Source material —

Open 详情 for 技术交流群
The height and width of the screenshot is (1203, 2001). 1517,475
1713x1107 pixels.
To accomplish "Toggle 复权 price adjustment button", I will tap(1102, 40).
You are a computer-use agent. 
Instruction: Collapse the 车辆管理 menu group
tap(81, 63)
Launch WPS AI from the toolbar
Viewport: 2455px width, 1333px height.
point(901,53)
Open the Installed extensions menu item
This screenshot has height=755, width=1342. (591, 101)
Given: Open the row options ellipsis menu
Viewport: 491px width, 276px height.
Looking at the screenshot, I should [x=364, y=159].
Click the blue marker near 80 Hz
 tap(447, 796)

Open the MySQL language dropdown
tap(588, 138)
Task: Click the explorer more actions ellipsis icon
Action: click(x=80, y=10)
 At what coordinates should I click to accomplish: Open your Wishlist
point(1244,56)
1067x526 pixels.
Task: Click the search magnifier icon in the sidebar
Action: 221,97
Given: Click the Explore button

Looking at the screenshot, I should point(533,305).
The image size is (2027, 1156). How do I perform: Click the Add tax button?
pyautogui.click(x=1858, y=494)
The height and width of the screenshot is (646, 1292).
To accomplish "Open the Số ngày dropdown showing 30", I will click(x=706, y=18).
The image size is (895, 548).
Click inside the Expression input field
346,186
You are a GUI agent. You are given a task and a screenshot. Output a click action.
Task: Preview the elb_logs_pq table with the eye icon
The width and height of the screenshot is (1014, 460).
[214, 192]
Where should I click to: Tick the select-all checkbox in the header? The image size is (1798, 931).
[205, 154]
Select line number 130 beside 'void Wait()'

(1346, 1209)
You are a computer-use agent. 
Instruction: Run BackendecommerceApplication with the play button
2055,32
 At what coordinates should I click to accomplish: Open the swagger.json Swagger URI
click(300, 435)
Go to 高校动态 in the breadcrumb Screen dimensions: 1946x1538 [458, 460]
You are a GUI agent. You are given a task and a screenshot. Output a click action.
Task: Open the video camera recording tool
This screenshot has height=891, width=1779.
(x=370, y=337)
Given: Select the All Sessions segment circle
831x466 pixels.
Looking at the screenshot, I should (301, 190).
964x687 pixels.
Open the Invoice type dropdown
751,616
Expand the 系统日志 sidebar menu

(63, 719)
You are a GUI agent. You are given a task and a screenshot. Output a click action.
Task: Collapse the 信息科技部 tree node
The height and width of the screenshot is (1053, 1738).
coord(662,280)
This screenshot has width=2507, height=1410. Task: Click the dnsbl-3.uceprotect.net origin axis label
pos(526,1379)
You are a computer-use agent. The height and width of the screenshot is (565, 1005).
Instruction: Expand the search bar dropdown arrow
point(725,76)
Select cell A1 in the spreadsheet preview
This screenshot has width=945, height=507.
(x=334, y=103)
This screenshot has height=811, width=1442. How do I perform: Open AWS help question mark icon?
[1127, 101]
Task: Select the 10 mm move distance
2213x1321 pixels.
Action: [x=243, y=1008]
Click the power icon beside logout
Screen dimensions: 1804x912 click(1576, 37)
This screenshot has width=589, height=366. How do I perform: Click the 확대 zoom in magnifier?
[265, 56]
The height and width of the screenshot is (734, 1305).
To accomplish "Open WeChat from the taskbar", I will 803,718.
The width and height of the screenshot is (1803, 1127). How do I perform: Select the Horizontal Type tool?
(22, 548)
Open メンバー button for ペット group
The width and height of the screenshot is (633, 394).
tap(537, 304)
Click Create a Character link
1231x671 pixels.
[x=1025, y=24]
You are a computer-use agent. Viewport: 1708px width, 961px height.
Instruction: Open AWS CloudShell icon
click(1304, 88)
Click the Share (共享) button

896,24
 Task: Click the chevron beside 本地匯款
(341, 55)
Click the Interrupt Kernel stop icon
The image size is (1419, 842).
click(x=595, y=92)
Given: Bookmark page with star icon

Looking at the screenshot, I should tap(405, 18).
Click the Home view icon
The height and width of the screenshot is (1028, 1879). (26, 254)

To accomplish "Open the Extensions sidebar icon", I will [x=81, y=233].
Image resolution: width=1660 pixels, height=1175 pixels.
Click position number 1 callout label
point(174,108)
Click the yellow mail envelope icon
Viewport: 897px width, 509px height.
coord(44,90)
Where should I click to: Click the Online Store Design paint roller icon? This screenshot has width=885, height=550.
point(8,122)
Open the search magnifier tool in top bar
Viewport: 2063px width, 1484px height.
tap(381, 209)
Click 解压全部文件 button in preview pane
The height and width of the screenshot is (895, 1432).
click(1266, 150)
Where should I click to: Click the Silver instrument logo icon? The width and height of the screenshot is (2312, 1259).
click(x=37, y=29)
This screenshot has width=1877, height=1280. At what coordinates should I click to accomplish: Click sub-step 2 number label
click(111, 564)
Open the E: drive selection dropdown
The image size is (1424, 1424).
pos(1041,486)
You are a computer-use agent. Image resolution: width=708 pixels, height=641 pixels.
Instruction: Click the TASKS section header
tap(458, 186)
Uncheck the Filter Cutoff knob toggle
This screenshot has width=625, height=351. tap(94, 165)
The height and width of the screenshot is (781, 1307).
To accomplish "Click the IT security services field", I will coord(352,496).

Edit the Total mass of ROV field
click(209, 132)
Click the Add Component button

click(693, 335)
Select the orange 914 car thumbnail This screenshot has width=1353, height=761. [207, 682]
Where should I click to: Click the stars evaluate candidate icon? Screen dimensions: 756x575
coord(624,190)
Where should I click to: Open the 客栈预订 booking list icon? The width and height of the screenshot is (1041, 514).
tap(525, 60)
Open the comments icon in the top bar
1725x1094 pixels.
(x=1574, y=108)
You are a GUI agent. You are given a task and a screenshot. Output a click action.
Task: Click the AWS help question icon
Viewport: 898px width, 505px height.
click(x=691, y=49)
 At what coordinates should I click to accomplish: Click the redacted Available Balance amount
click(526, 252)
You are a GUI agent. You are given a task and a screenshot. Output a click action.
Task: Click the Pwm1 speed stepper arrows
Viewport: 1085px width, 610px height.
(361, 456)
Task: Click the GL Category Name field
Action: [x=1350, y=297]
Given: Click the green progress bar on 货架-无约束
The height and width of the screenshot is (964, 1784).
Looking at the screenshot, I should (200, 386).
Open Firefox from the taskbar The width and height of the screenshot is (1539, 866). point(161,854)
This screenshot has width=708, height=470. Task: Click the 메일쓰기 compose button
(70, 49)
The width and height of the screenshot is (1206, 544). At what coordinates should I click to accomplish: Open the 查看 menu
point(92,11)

Task objective —
Report how many lines in the data include the word "taskbar". Nothing else is needed.

Task output —
2